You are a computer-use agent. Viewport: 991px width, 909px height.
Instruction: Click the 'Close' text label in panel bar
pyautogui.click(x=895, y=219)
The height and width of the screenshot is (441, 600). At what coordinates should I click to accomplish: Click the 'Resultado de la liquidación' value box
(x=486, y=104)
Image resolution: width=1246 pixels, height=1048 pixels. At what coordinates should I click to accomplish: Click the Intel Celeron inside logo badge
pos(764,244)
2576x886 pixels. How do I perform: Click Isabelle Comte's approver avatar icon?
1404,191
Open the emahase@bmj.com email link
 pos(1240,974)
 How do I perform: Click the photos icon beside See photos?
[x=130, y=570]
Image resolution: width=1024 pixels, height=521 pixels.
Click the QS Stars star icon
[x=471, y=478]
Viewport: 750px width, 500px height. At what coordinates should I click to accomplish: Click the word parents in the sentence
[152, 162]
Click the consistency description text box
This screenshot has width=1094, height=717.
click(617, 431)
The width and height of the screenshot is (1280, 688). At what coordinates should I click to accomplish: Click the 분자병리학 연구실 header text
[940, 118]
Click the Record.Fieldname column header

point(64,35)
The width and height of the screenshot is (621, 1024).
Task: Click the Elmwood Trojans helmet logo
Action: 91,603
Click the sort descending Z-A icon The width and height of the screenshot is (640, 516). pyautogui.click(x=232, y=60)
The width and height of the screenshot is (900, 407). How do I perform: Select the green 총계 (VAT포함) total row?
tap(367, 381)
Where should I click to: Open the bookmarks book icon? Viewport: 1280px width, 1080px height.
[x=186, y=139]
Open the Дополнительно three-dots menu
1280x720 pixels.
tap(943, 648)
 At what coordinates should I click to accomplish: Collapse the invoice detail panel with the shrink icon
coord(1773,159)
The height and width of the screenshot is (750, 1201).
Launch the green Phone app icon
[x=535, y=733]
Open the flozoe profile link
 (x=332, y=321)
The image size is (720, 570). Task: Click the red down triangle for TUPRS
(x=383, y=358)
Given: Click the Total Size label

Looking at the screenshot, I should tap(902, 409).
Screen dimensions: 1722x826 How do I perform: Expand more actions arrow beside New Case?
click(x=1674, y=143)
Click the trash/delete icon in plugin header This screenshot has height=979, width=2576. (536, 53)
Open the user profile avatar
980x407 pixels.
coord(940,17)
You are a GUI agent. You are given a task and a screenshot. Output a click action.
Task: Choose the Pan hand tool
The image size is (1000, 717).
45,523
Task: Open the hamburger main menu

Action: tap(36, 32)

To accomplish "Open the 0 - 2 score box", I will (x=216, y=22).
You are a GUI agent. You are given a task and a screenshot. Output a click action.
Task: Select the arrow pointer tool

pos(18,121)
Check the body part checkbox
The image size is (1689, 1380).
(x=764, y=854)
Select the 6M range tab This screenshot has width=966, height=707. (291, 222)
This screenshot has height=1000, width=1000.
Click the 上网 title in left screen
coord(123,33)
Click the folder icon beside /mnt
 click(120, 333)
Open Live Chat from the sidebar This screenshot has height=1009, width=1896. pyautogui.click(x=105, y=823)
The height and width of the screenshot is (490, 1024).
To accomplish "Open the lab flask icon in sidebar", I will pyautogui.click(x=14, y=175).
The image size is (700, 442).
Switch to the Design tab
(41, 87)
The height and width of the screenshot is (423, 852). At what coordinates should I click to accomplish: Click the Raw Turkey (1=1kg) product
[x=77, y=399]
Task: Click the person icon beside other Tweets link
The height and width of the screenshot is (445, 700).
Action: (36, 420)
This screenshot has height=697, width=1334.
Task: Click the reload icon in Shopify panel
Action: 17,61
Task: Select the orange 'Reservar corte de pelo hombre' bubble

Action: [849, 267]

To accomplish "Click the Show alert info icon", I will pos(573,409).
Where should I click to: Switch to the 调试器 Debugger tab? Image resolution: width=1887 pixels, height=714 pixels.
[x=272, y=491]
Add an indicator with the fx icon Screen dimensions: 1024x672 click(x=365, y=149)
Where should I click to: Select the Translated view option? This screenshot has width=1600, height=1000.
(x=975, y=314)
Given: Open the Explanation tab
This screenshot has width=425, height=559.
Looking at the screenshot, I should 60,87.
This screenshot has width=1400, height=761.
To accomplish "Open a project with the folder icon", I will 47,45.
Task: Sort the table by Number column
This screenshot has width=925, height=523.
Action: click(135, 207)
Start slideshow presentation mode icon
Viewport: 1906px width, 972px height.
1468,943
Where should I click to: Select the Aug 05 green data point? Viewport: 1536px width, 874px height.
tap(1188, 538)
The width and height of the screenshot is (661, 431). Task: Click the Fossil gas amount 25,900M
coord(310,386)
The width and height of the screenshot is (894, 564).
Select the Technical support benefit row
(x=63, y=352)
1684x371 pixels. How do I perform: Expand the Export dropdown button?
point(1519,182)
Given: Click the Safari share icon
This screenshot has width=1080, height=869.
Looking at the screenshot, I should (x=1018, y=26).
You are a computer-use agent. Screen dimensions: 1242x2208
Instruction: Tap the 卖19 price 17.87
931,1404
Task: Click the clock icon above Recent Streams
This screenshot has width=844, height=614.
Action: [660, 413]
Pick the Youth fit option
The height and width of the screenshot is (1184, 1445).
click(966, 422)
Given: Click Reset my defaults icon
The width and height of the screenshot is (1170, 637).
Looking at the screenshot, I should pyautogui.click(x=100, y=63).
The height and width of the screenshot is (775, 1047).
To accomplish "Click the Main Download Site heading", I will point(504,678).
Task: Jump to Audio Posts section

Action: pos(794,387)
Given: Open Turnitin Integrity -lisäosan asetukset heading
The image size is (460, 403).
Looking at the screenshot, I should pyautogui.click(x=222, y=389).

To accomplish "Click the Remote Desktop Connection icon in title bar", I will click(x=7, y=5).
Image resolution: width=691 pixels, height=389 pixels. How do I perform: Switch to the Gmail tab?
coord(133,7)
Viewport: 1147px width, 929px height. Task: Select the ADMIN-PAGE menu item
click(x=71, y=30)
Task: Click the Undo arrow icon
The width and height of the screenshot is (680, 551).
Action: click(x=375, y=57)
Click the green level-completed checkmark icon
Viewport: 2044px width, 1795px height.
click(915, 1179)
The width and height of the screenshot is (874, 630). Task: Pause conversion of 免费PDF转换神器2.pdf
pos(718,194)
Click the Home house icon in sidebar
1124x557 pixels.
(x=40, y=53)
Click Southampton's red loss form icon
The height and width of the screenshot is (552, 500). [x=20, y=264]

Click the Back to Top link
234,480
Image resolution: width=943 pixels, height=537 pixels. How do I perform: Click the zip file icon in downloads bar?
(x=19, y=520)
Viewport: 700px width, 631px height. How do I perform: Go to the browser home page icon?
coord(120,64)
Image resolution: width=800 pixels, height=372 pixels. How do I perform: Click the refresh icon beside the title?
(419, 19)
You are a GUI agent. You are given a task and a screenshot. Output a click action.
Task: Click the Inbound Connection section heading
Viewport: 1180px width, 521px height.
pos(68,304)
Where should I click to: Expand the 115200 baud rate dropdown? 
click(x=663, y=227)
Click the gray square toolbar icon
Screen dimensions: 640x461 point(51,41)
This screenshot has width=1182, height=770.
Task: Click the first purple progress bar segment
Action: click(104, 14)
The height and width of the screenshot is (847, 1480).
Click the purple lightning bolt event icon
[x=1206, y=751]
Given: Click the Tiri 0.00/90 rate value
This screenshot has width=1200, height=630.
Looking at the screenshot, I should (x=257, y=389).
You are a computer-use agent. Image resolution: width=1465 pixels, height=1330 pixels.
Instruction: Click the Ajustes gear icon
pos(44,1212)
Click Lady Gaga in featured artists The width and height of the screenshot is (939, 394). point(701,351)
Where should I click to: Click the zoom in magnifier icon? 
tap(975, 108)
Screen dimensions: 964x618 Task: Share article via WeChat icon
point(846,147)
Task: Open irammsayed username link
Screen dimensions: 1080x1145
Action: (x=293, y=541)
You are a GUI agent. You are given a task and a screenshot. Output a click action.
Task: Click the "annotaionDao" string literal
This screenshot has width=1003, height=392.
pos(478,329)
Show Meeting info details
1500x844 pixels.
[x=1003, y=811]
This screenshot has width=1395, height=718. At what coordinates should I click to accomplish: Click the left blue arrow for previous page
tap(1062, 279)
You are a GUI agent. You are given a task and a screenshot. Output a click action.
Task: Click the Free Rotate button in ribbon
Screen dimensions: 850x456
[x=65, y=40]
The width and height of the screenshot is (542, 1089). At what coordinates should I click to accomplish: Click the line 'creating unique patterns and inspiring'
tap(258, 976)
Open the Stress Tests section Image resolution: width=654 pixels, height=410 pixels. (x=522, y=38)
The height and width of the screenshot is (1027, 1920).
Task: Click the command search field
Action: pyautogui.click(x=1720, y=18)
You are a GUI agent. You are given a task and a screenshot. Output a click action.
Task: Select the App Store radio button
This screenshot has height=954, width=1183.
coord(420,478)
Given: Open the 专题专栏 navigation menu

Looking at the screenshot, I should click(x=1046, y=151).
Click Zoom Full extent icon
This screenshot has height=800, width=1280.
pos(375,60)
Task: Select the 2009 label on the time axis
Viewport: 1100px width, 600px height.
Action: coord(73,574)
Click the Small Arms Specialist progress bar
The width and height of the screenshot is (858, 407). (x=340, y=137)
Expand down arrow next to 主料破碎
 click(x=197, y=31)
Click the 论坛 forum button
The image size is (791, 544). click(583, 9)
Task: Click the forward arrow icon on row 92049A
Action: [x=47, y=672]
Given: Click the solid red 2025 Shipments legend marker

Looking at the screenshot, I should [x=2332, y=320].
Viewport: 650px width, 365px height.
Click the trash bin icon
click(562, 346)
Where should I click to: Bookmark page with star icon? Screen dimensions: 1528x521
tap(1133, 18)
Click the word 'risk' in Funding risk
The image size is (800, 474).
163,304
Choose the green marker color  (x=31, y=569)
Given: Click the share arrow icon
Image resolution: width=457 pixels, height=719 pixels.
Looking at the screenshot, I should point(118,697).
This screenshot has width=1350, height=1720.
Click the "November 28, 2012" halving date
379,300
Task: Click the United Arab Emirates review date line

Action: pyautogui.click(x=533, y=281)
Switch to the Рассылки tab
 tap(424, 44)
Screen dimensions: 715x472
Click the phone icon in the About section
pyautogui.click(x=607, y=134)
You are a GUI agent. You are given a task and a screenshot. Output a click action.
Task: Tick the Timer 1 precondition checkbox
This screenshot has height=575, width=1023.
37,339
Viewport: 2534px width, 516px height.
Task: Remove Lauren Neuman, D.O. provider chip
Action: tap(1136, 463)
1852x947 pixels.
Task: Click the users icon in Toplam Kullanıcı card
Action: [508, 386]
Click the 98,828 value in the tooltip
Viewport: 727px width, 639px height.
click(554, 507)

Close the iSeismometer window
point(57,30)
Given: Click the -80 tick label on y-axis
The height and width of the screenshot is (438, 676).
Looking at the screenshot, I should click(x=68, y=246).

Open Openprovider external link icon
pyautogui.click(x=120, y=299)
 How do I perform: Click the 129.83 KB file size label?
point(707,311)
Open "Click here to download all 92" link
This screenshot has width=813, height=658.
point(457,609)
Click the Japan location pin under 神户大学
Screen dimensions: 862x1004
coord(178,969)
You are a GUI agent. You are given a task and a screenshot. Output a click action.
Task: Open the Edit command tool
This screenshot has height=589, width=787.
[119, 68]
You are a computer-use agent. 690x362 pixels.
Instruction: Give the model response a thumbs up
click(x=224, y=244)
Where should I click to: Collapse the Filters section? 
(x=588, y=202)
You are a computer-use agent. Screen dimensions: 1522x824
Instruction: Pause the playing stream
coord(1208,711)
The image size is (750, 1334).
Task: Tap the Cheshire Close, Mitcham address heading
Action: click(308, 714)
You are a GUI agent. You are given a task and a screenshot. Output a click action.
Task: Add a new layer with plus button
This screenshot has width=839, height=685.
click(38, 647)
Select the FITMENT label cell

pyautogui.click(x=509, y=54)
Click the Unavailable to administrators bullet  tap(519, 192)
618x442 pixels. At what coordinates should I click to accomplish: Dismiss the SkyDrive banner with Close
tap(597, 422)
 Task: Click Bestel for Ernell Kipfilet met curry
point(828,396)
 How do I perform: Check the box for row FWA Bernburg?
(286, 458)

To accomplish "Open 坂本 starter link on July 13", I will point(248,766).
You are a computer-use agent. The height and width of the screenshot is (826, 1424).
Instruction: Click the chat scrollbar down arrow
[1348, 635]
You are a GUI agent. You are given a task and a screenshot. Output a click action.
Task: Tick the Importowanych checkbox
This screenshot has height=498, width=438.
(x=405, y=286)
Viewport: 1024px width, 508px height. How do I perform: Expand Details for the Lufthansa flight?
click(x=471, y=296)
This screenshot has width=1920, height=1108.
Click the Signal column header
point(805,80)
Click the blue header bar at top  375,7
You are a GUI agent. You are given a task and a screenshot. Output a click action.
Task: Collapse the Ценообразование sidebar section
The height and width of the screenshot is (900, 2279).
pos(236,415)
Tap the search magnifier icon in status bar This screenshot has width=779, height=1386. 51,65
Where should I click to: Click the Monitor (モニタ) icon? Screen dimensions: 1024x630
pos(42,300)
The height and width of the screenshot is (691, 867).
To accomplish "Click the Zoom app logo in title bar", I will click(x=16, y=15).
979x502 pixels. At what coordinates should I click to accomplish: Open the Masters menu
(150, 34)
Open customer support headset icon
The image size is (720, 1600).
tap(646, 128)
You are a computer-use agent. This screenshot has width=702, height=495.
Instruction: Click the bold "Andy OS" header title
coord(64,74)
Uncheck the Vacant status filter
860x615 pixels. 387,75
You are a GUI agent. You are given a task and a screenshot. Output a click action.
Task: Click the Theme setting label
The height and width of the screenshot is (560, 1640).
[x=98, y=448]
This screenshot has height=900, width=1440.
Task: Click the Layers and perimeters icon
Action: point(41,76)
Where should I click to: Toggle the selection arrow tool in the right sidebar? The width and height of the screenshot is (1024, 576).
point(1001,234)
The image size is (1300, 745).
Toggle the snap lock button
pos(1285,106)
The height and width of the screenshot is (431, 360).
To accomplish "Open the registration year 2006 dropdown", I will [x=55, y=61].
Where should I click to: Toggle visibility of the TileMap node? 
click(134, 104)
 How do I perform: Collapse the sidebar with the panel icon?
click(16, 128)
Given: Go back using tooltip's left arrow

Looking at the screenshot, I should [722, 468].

*****

## Problem description
Please reproduce the lines from the line with "Screen dimensions: 850x456" to the line with "Task: Select the 2009 label on the time axis", both ends included, exactly as they appear above.

## Response
Screen dimensions: 850x456
[x=65, y=40]
The width and height of the screenshot is (542, 1089). At what coordinates should I click to accomplish: Click the line 'creating unique patterns and inspiring'
tap(258, 976)
Open the Stress Tests section Image resolution: width=654 pixels, height=410 pixels. (x=522, y=38)
The height and width of the screenshot is (1027, 1920).
Task: Click the command search field
Action: pyautogui.click(x=1720, y=18)
You are a GUI agent. You are given a task and a screenshot. Output a click action.
Task: Select the App Store radio button
This screenshot has height=954, width=1183.
coord(420,478)
Given: Open the 专题专栏 navigation menu

Looking at the screenshot, I should click(x=1046, y=151).
Click Zoom Full extent icon
This screenshot has height=800, width=1280.
pos(375,60)
Task: Select the 2009 label on the time axis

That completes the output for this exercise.